Problems to work on:
(a) In the discussion of programmers and managers, which group does the writer say is often left holding the ball?
(b) From the discussion of programmers and managers, write out word for word the stretch from "It is, but in" through "the programmers fault.".

Source text:
It is, but in my experience I've had a much better time with people that had a solid software background. As Greg's post points out, these types of managers are hard to find and working in an environment to foster these types of managers is hard to find. To me it is a fundamental process flaw that developers end up applying a lot of band aids to because development is often the one left holding the ball. So maybe it isn't management per se, but somewhere the process is broken. Or the whole process of managing software projects is flawed.

> I'm wondering why it is that you are taking the stance
> that it is always the programmers fault.

> I'm just turning around what you write and sending it
> back. It isn't "the programmers" fault or "the managers"
> fault - they are both at fault when they play "the blame
> game" and they are both contributing to the poor level of
> communication by erecting caricatures about the others.

Ok, I can't argue with that. Unfortunately a lot of people play the blame game. So, you have to at the bare minimum play the cover your ass game. I would rather play the let's deliver a quality product customers are willing to pay for game, but few people seem to like to play that game. I know a lot of people that like to play the write status about the status reports about the project game, though.

> That somebody who is a developer must somehow always be
> able to compensate for the faults / shortcomings /
> weaknesses / etc. of others.

> And yet, you expect a manager to always be able to
> compensate for... ?

Information shown:
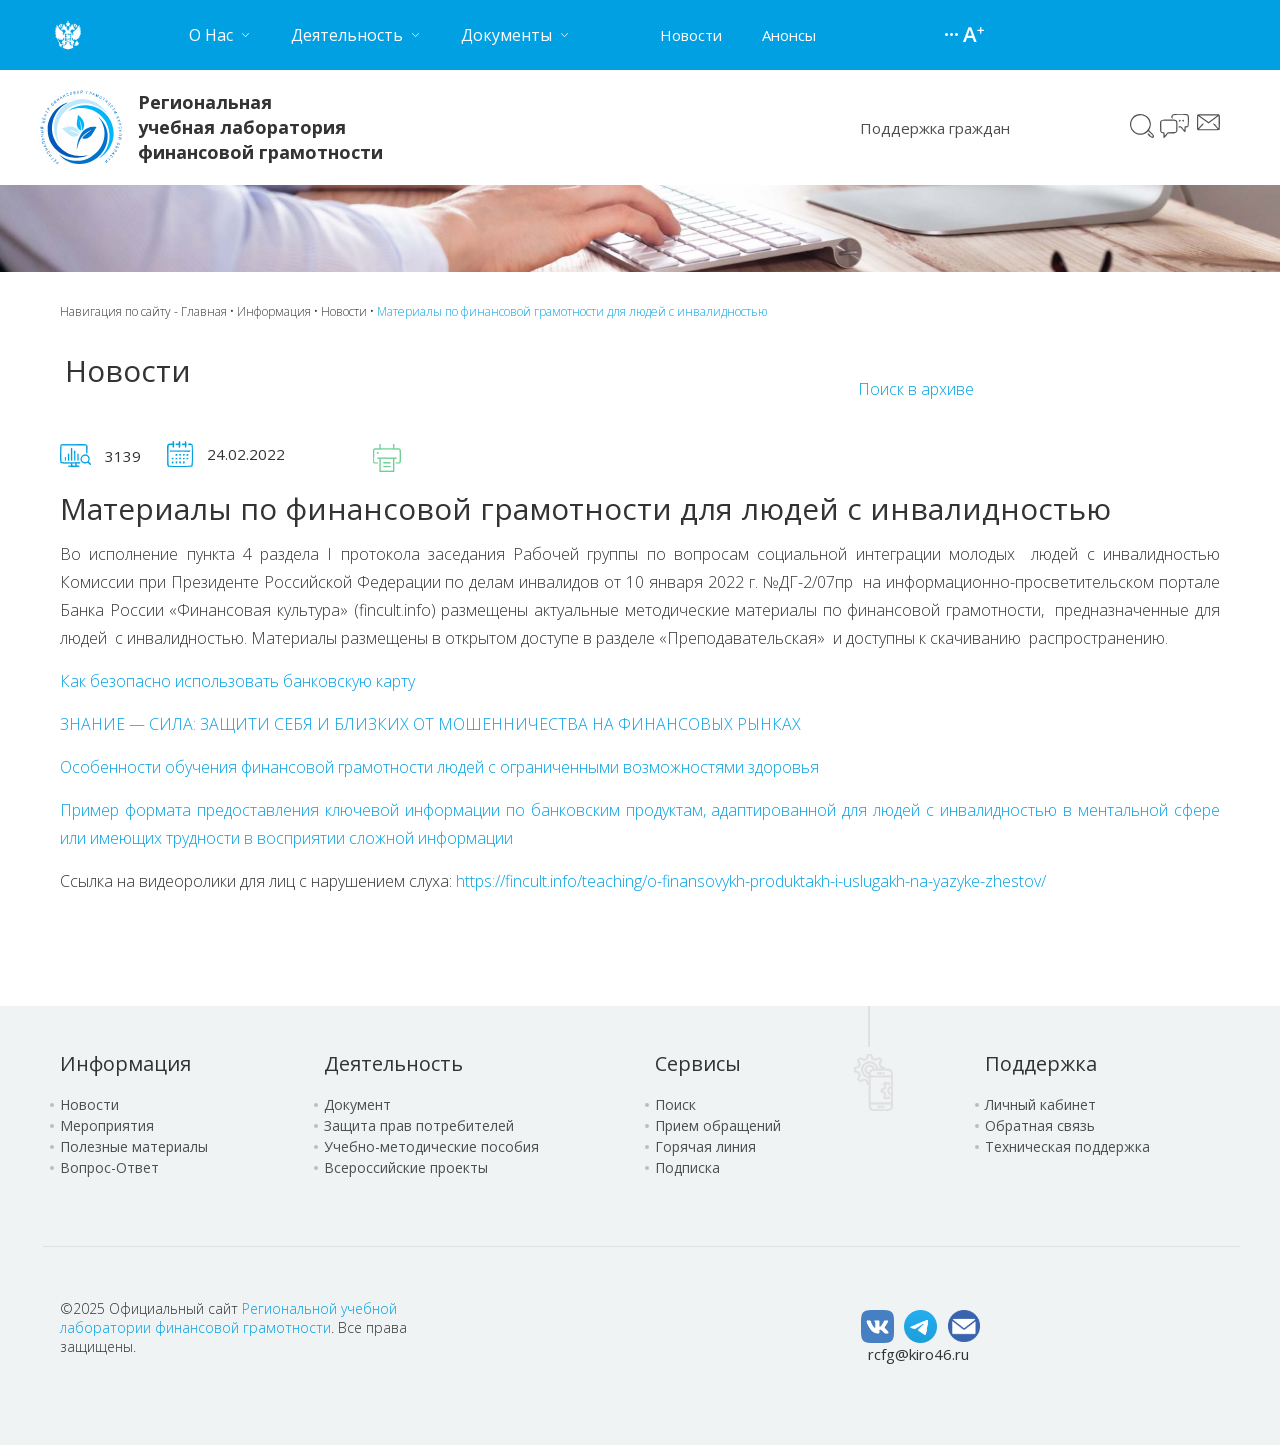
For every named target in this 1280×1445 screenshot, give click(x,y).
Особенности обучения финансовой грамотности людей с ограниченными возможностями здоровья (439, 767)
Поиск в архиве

Solutions to the problems:
(a) Development is often the one left holding the ball.

(b)
It is, but in my experience I've had a much better time with people that had a solid software background. As Greg's post points out, these types of managers are hard to find and working in an environment to foster these types of managers is hard to find. To me it is a fundamental process flaw that developers end up applying a lot of band aids to because development is often the one left holding the ball. So maybe it isn't management per se, but somewhere the process is broken. Or the whole process of managing software projects is flawed.

> I'm wondering why it is that you are taking the stance
> that it is always the programmers fault.